#### Uploading the .db file

In [1]:
from google.colab import files
uploaded = files.upload()

Saving telegram_data.db to telegram_data.db


#### Downloading the driver file

In [None]:
!wget https://repo1.maven.org/maven2/org/xerial/sqlite-jdbc/3.34.0/sqlite-jdbc-3.34.0.jar
!wget https://repo1.maven.org/maven2/com/johnsnowlabs/nlp/spark-nlp_2.12/5.1.4/spark-nlp_2.12-5.1.4.jar
!wget https://repo1.maven.org/maven2/com/amazonaws/aws-java-sdk-bundle/1.11.900/aws-java-sdk-bundle-1.11.900.jar

#### Installing the necessary libraries

In [None]:
!pip install pyspark
!pip install spark-nlp==5.1.4

#### Import of necessary libraries

In [4]:
from pyspark.sql import SparkSession
from pyspark.sql import functions as F
from pyspark.ml import Pipeline
from sparknlp.base import DocumentAssembler, Finisher
from sparknlp.annotator import LemmatizerModel, Tokenizer as SparkNLPTokenizer, StopWordsCleaner

#### Creating a spark session

In [5]:
spark = SparkSession.builder \
 .config('spark.jars', './*') \
 .getOrCreate()

#### Loading the post table in dataframe

In [6]:
df = spark.read.format('jdbc') \
 .options(driver='org.sqlite.JDBC', dbtable='posts',
       url='jdbc:sqlite:telegram_data.db') \
 .load()

#### Removing extra characters

In [7]:
df = df.withColumn('post_text', F.regexp_replace(df.post_text, '[^\\wа-яА-Я\\s]', ''))
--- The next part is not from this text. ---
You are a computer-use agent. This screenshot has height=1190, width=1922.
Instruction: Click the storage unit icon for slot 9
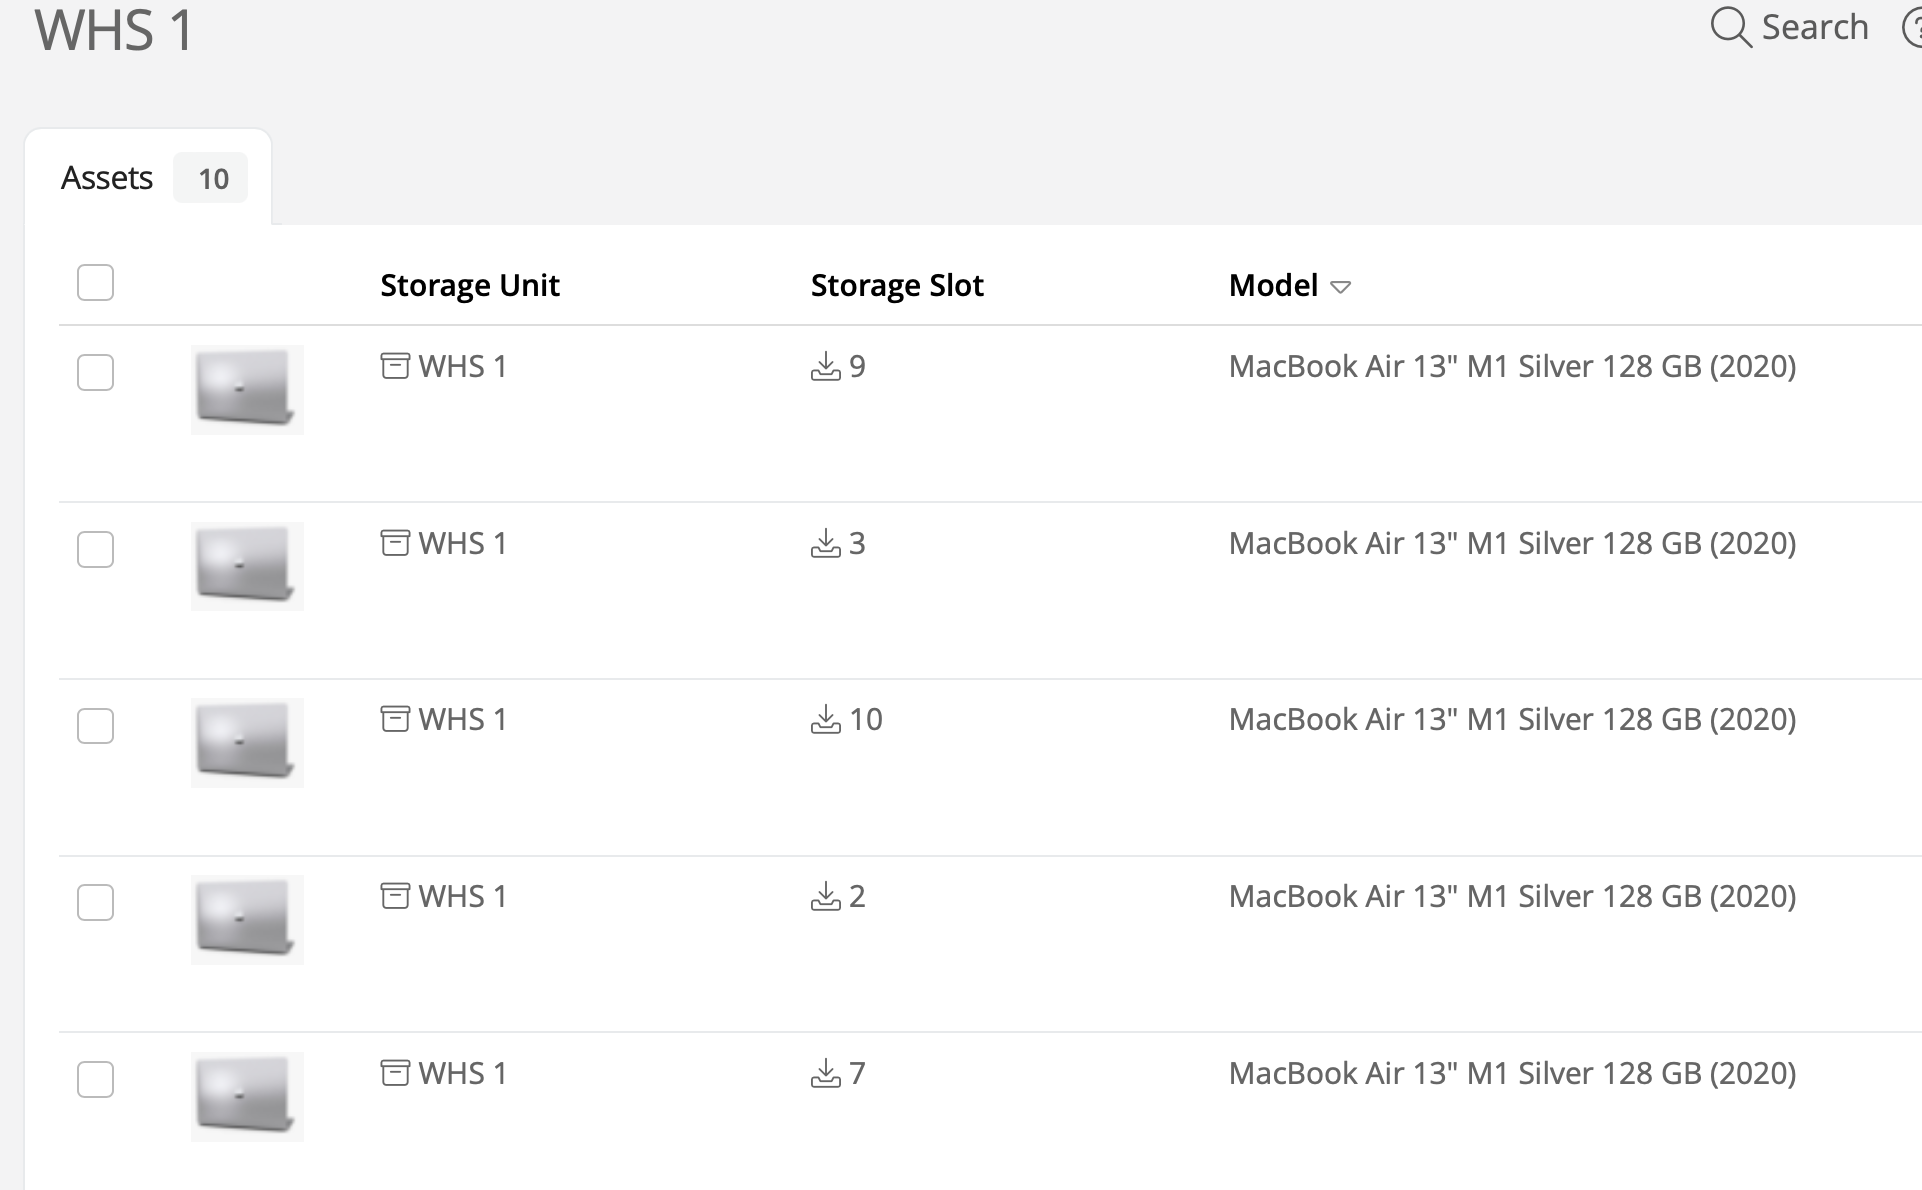coord(395,366)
#### Collecting documents from the text of posts

In [8]:
documentAssembler = DocumentAssembler() \
 .setInputCol("post_text") \
 .setOutputCol("document")

#### Converting documents to tokens

In [9]:
spark_nlp_tokenizer = SparkNLPTokenizer() \
 .setInputCols(["document"]) \
 .setOutputCol("token")

#### Removing stop words

In [None]:
stop_words = StopWordsCleaner.pretrained("stopwords_ru", "ru") \
 .setInputCols(["token"]) \
 .setOutputCol("cleanTokens")

#### Lemmatizing tokens

In [None]:
lemmatizer = LemmatizerModel.pretrained("lemma", "ru") \
 .setInputCols(["cleanTokens"]) \
 .setOutputCol("lemma")

#### Collect final results into an array

In [12]:
finisher = Finisher() \
 .setInputCols(["lemma"]) \
 .setIncludeMetadata(False)

#### Create a pipeline for data processing

In [13]:
pipeline = Pipeline(stages=[documentAssembler, spark_nlp_tokenizer, stop_words, lemmatizer, finisher])

#### Apply the pipelines to the data

In [14]:
result = pipeline.fit(df).transform(df)

#### Conclusion results

In [None]:
for row in result.select('finished_lemma').collect():
 print(row)